Hine is one of the lesser known titles to be resurrected by Network but it did grab attention in its day (1971) on the grounds of its examination of the ethics of the arms trade. The moral issues involved were integral to the series - one memorable episode centres on a clash of ideology between Joe Hine and a old friend (the excellent David Burke,) who is a Labour MP with a zero tolerance of those who profiteer from conflict. No second series was commissioned.
The pace and style of the series works well, and Barry Ingham's performance as Hine is compelling - he is a driven, dynamic, arrogant character. He's flawed but revels in being the underdog. He doesn't always close the deal either - success is not a foregone conclusion. In many respects, Hine resembles the more celebrated Power Game of a couple years earlier. It is all about competitive business practices and how contracts are won (usually with bribes). Hine is pragmatist in an unstable, violent world - yet he has a semblance of conscience, and a hint of Northern grit (class war was very much a staple of the times, and it is here just as strongly as Man At The Top or contemporary drama by Ken Loach or Trevor Griffiths).

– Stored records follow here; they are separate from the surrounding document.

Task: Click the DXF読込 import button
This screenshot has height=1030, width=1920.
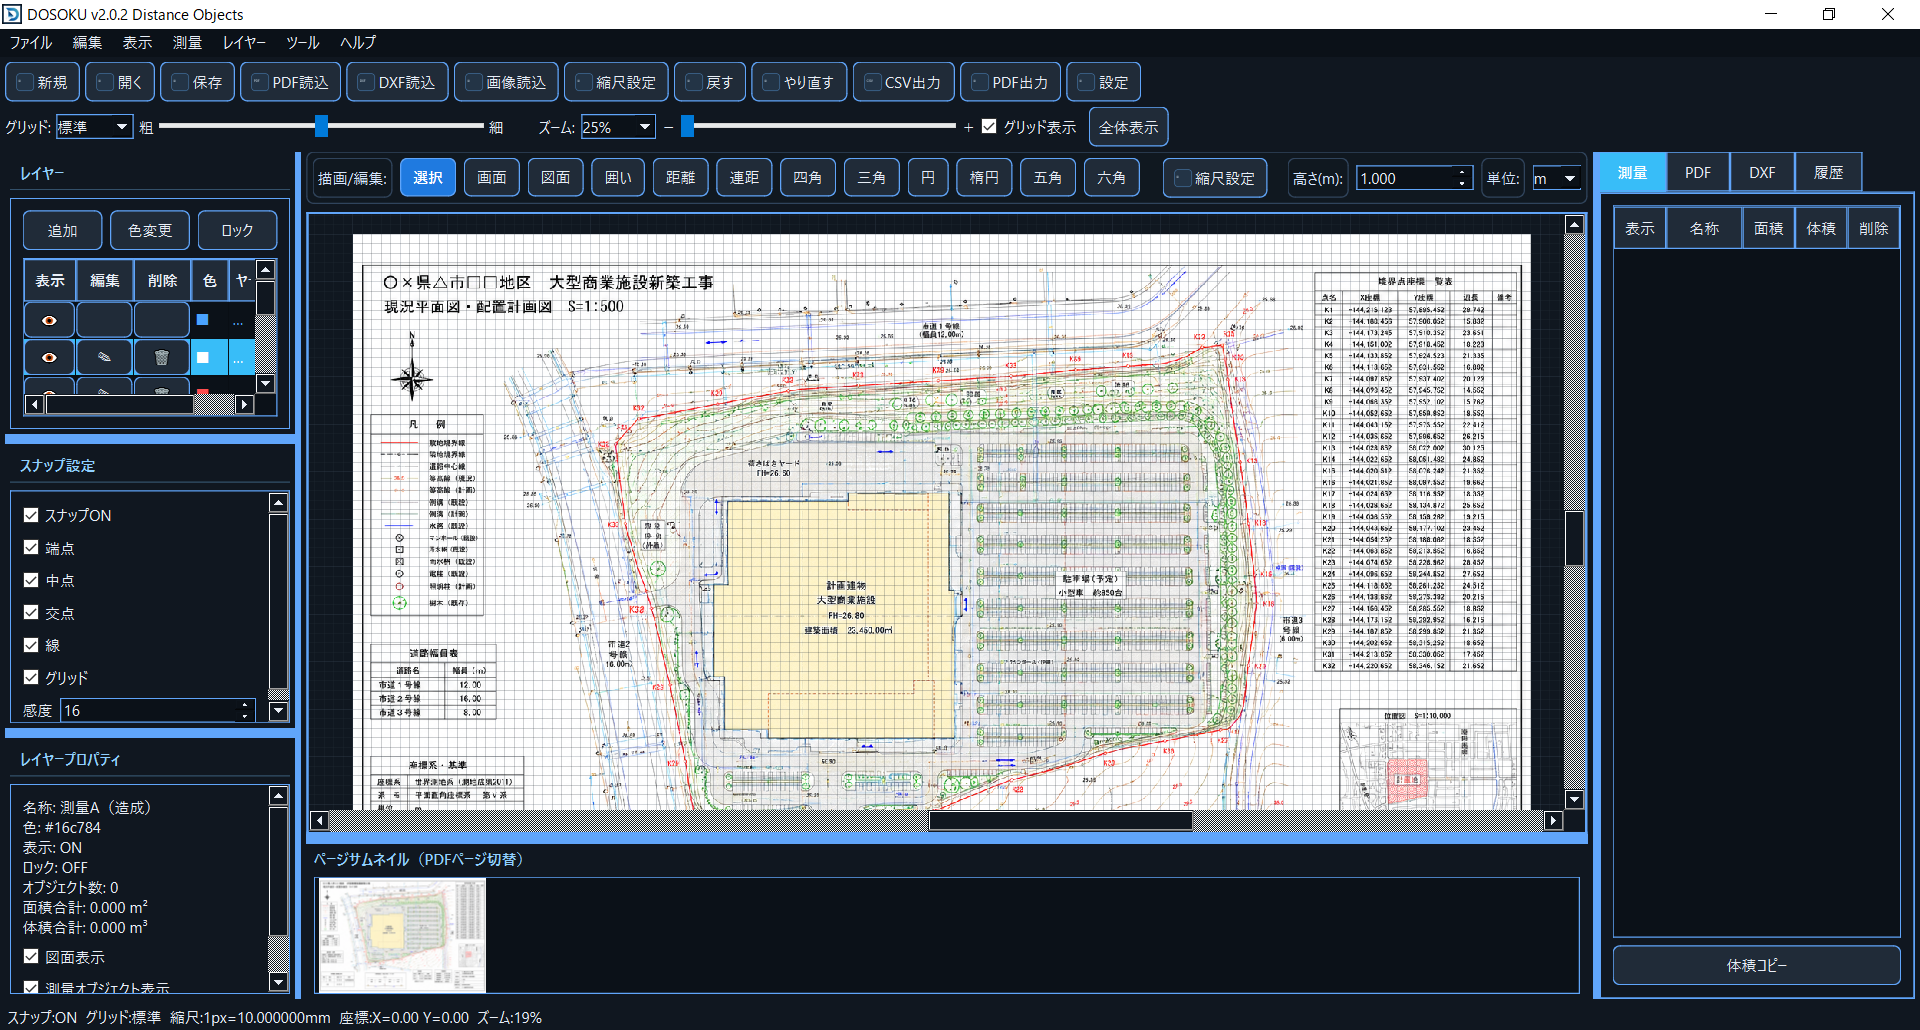Action: (397, 82)
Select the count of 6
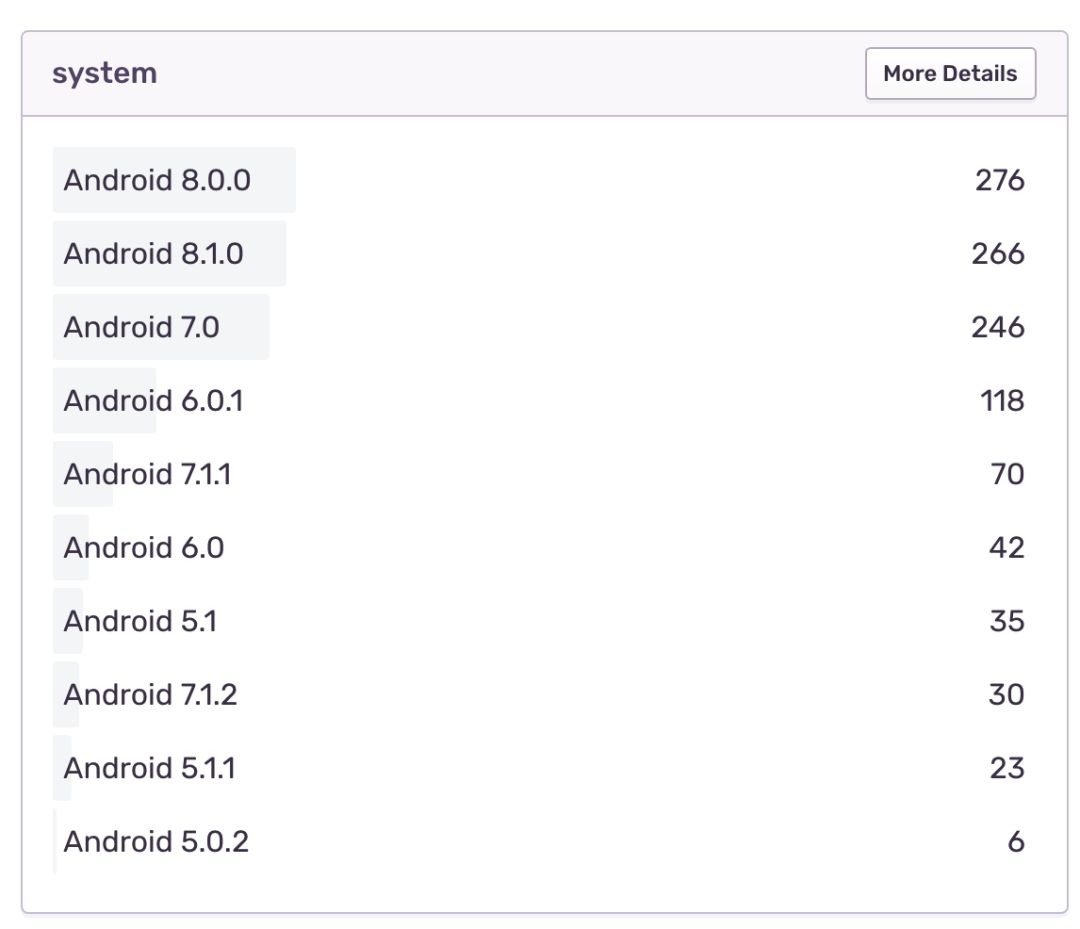The image size is (1080, 929). (1016, 842)
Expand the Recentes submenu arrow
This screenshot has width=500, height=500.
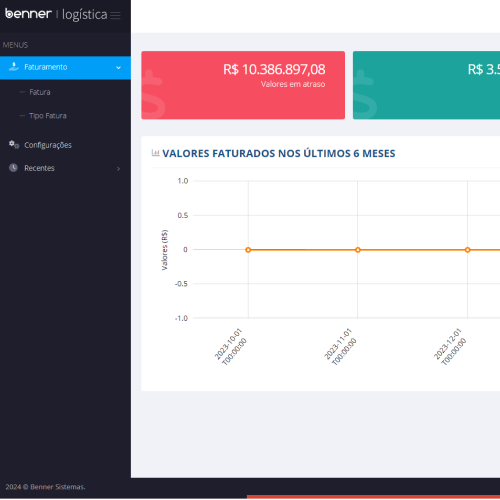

One might also expect Hine to dally with a string of adoring women through the series, but this aspect is refreshingly played down compared with other dramas of the era with powerful male protagonists. Hine is estranged from his wife and resists the attentions of his secretary, who blows hot and cold.
Unfortunately, Hine has not survived in its original state - the picture quality is generally very good but only 3 episodes remain in colour. The quality of the production is such that this is no great impediment to our latterday enjoyment. Hine wouldn't get made today - not a detective or vicious murder in sight! And that is good reason to watch and enjoy it.